Tensorflow C/C++ inference with Debian packages on Ubuntu x86_64 and Raspberry Pi

The x86_64 builds are based on the "TensorFlow CMake" component in tensorflow/contrib/cmake directory.
The Raspberry Pi build is based on the "TensorFlow Makefile" component in tensorflow/contrib/makefile directory.
Two targets were tested: Ubuntu Bionic (x86_64) and Raspberry Pi Ubuntu MATE Xenial (armhf).
Both static and shared Tensorflow libraries. The choice is on your side.
Only CPU can be used for inference. No GPU support.
Debian packages are generated from the built binary files for distribution.
The build contains e.g. the C/C++ API to load model "snapshots" or frozen models.

Status

I trained a simple CNN model with TFLearn for a 2-label classification and the inference works on Ubuntu and Raspberry Pi, however, there are differences in the accuracies:

Platform	Class 1	Class 2
Python	95.26 %	95.69 %
Ubuntu C/C++	95.12 %	95.57 %
Raspberry Pi C++	97.23 %	83.73 %

These results are generated with the same frozen graph (.pb file). As you can see, the C/C++ inference does not provide 100 % reproducible results vs. the Python inference.

Releases

Dependencies

You must install some dependencies for Ubuntu Bionic x86_64:

Note: You don't have to install these packages on the Raspberry Pi!
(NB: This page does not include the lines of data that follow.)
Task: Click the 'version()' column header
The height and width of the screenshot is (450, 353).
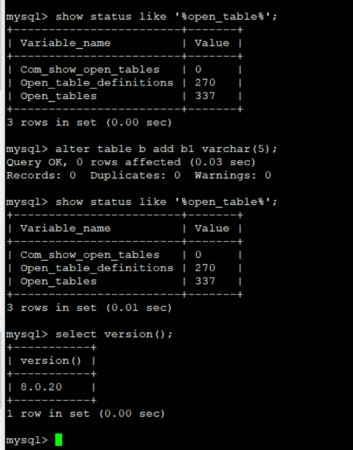Action: click(x=51, y=361)
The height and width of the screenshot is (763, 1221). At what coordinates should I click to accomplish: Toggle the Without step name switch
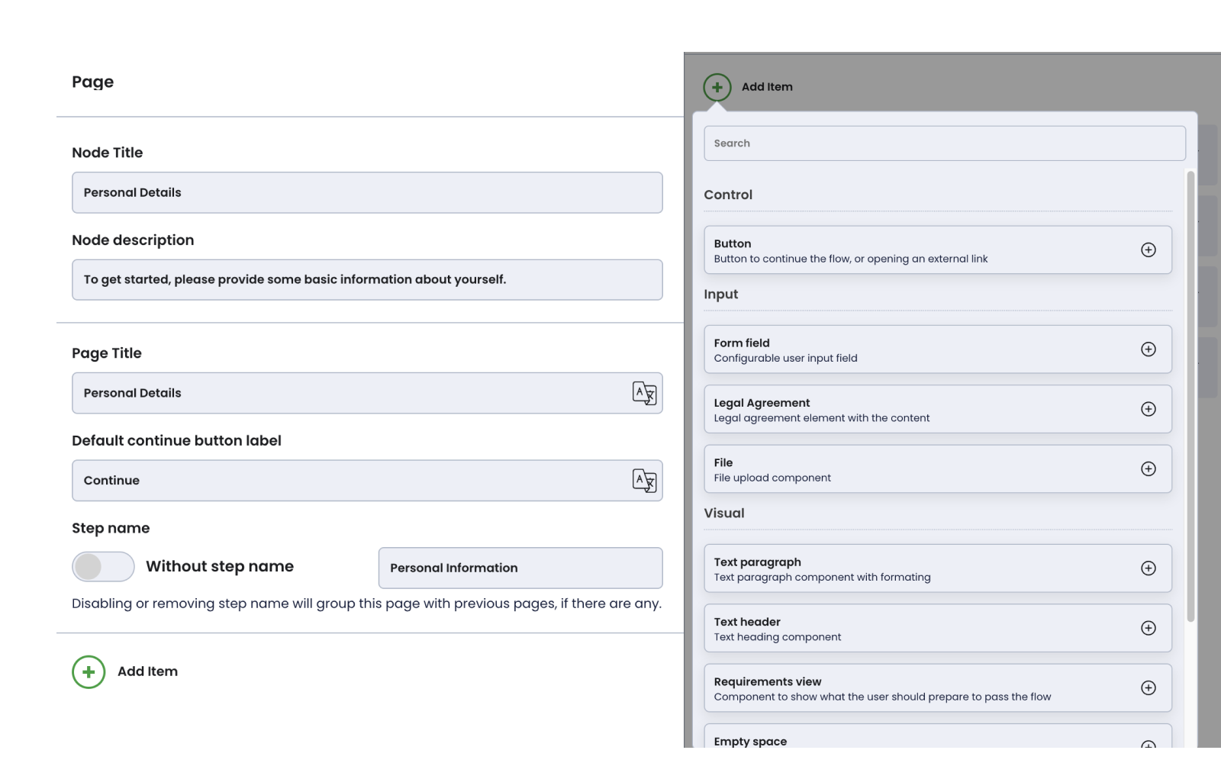click(x=103, y=567)
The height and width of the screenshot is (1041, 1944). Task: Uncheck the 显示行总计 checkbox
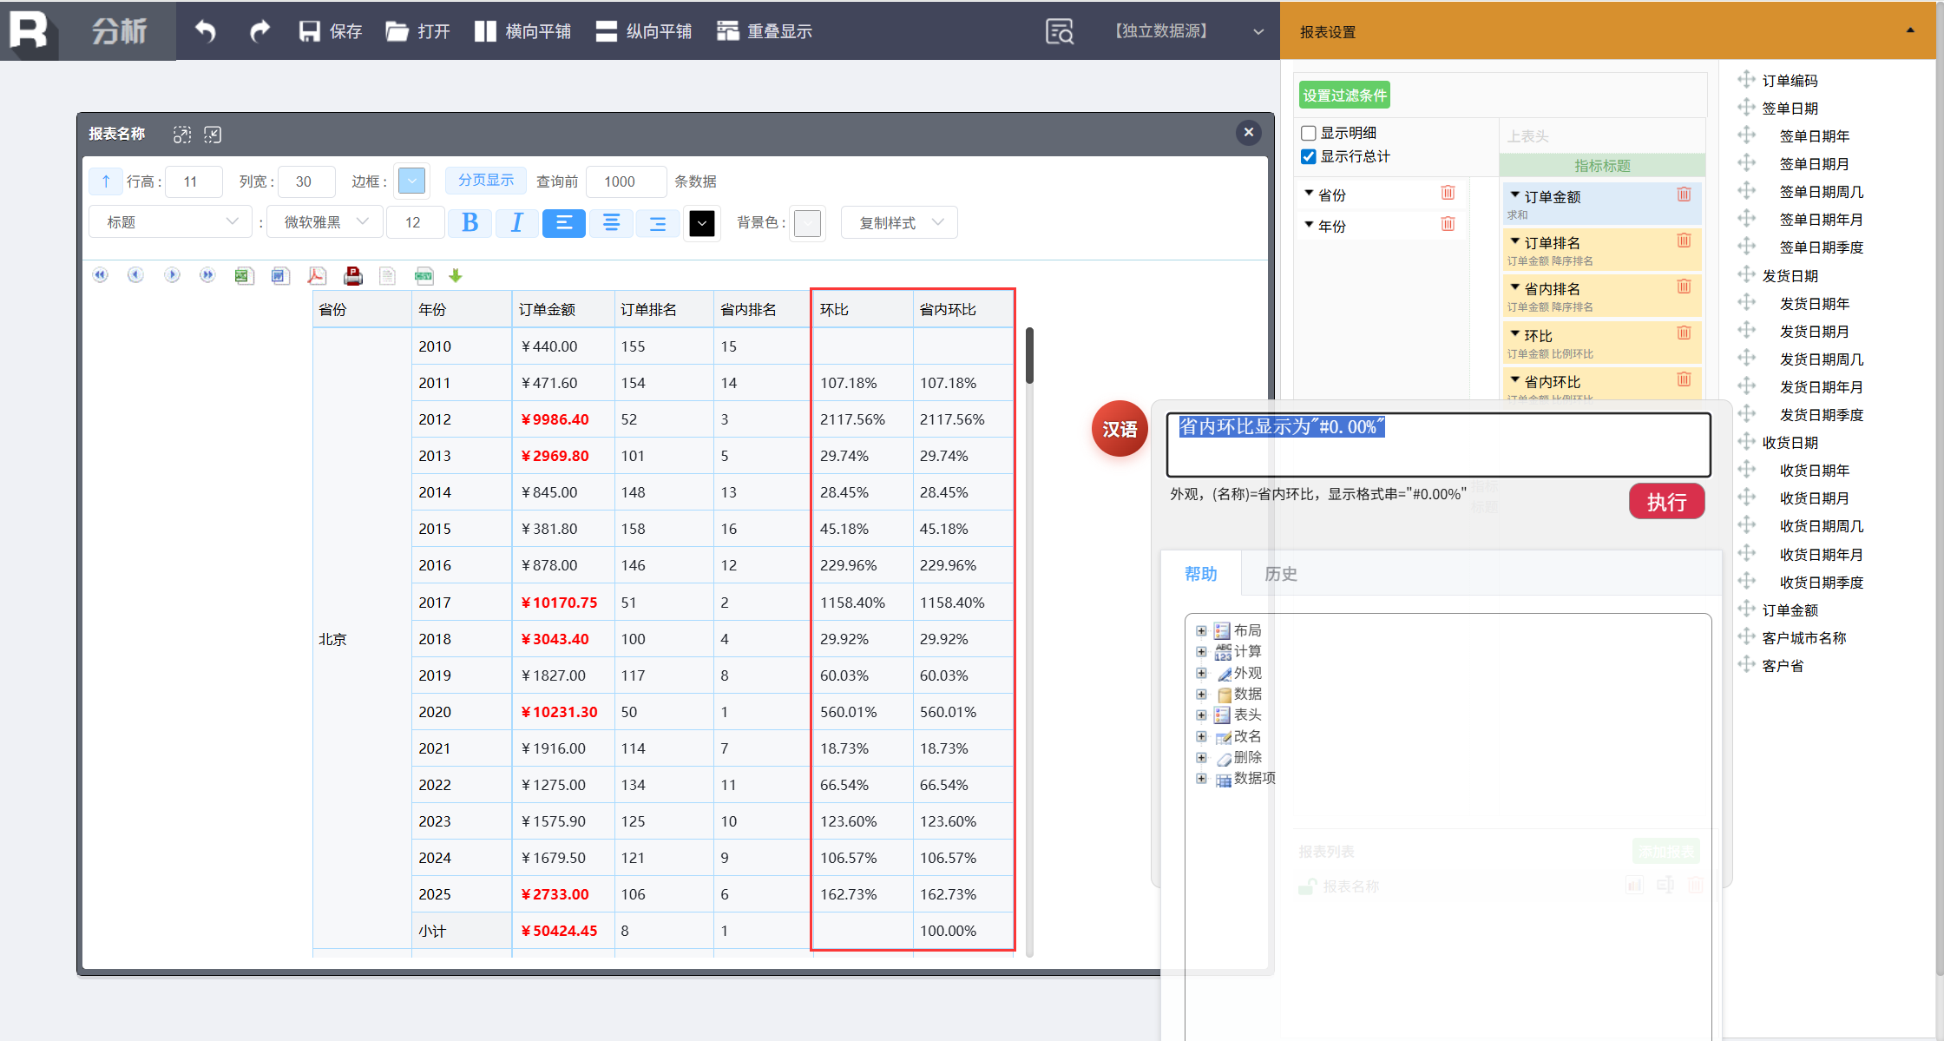pyautogui.click(x=1309, y=156)
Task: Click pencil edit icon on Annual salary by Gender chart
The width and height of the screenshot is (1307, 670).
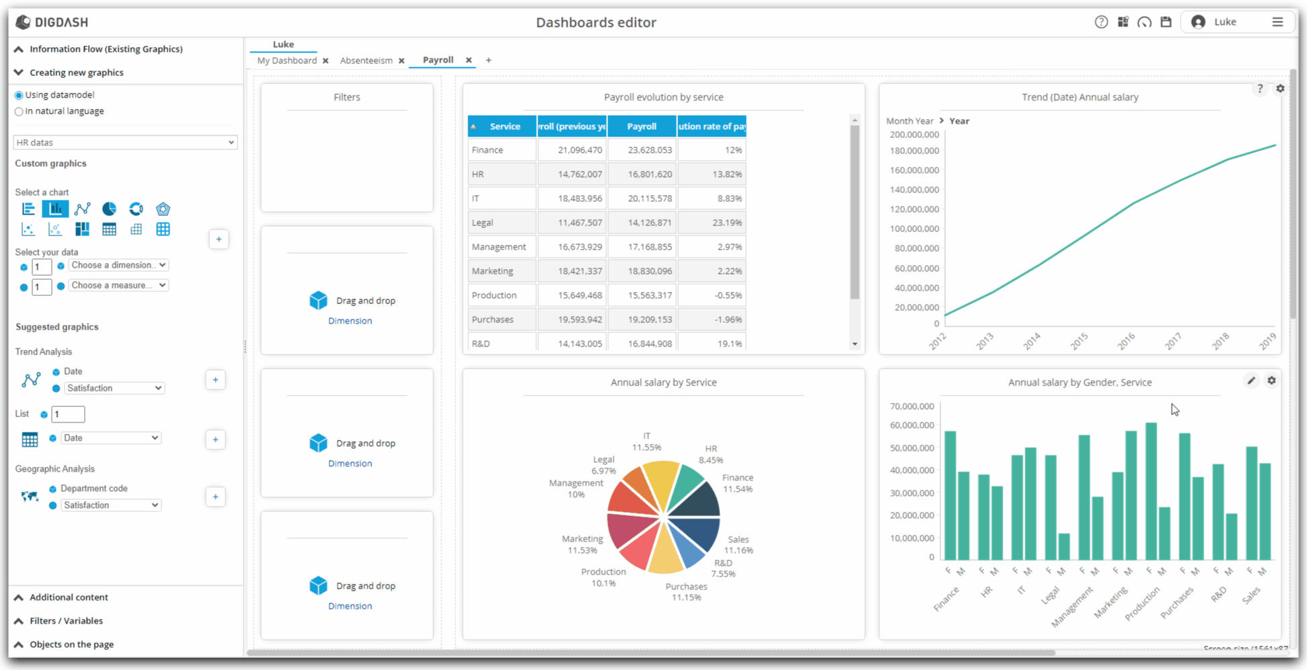Action: (x=1251, y=381)
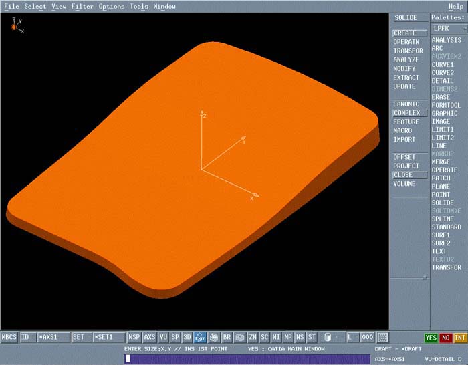468x365 pixels.
Task: Click the box icon right of BR
Action: pos(239,338)
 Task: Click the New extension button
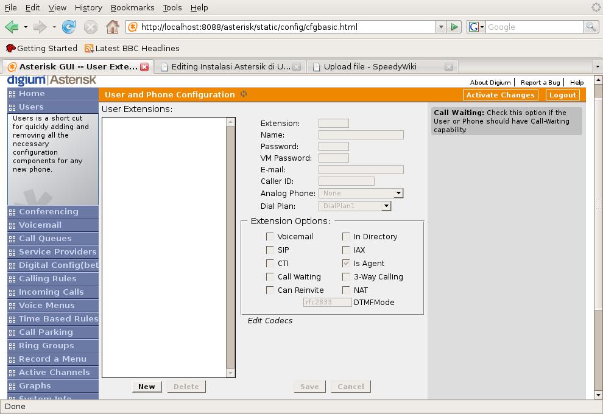point(147,387)
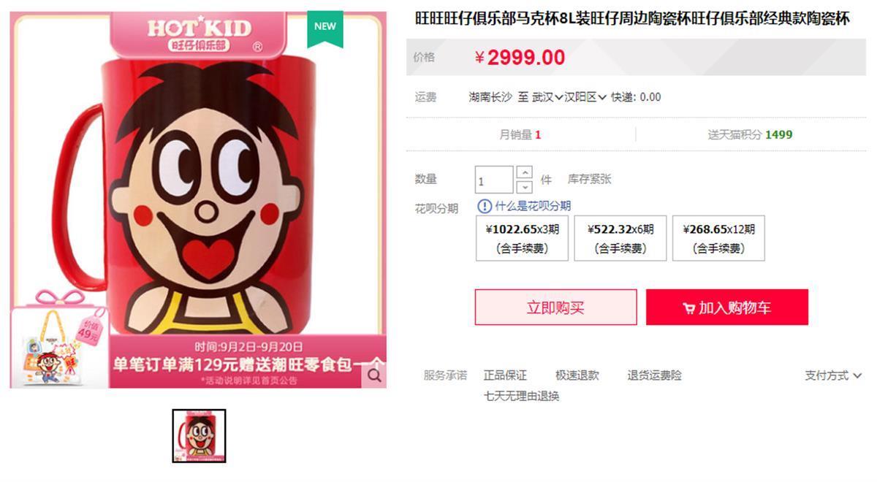Click the info icon beside 什么是花呗分期
Image resolution: width=877 pixels, height=482 pixels.
pos(485,207)
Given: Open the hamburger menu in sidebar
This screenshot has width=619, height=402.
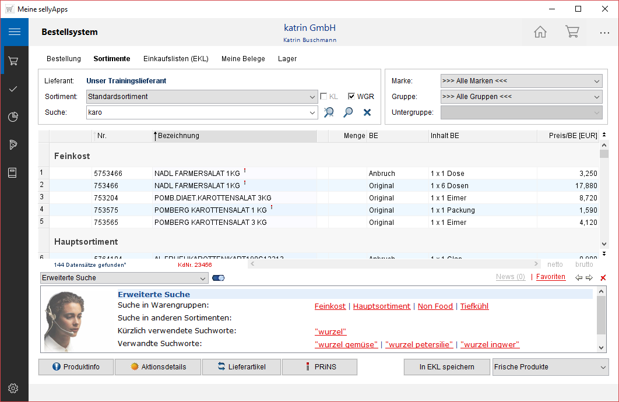Looking at the screenshot, I should tap(14, 32).
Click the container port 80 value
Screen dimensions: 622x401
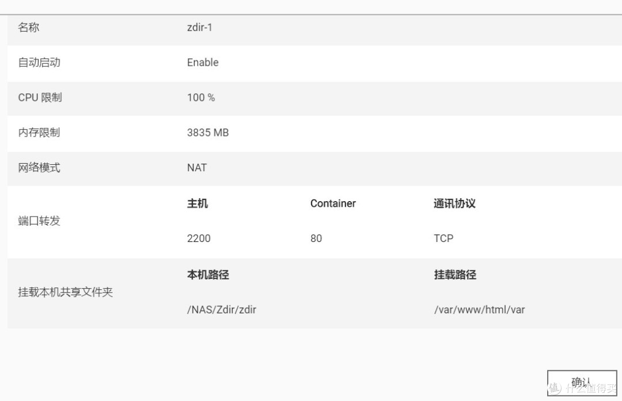pyautogui.click(x=316, y=238)
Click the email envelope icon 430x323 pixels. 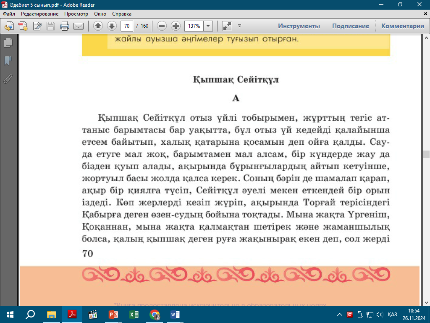pyautogui.click(x=79, y=26)
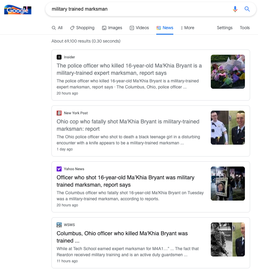Switch to the Images tab

point(112,28)
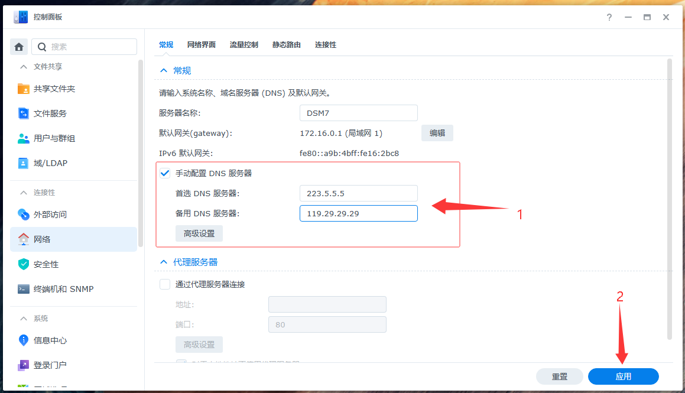Image resolution: width=685 pixels, height=393 pixels.
Task: Click the preferred DNS server input field
Action: click(x=358, y=193)
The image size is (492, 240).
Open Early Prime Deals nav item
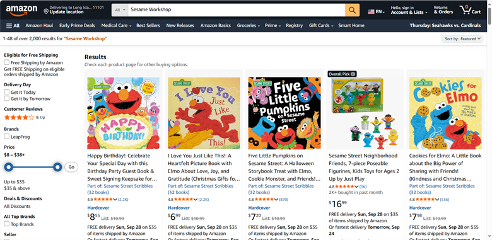pyautogui.click(x=77, y=26)
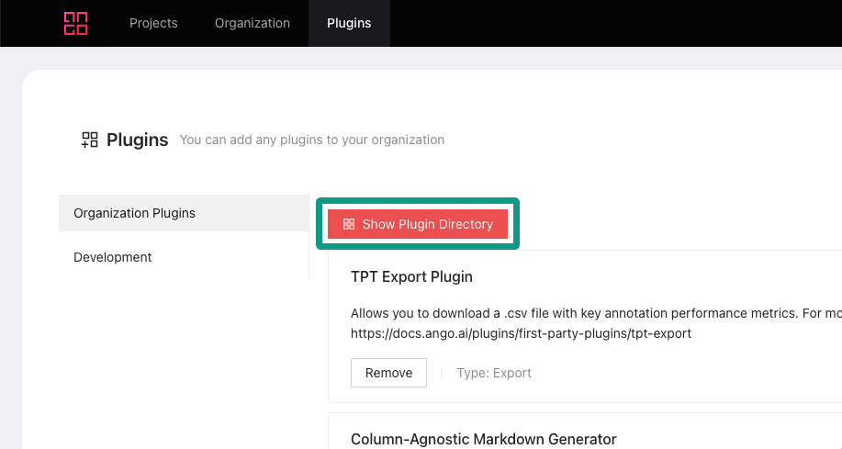Click the Ango logo icon
Image resolution: width=842 pixels, height=449 pixels.
75,23
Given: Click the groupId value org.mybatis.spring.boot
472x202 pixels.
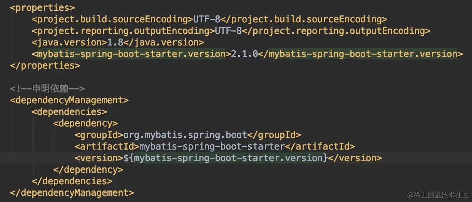Looking at the screenshot, I should tap(185, 135).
sudo apt-get install libdouble-conversion-dev libfarmhash-dev libre2-dev libgif-dev libpng-dev libsqlite3-dev libsnappy-dev liblmdb-dev

Installation

You can download the releases from here.

Manual compilation

Requirements

Install Bazel: https://docs.bazel.build/versions/master/install-ubuntu.html
These build dependencies must be installed on Ubuntu Bionic x86_64:

sudo apt-get install make g++ cmake git dpkg-dev debhelper quilt python3 autogen autoconf libtool fakeroot golang pxz

These build dependencies must be installed on Raspberry Pi:

sudo apt-get install make g++-6 cmake git dpkg-dev debhelper quilt python3 autogen autoconf libtool fakeroot

Note: Gcc 6 is needed for the build process because gcc 5 has a linking bug and Tensorflow does not compile with the shipped gcc 5 in Ubuntu Xenial. Gcc 6 can be installed from this PPA.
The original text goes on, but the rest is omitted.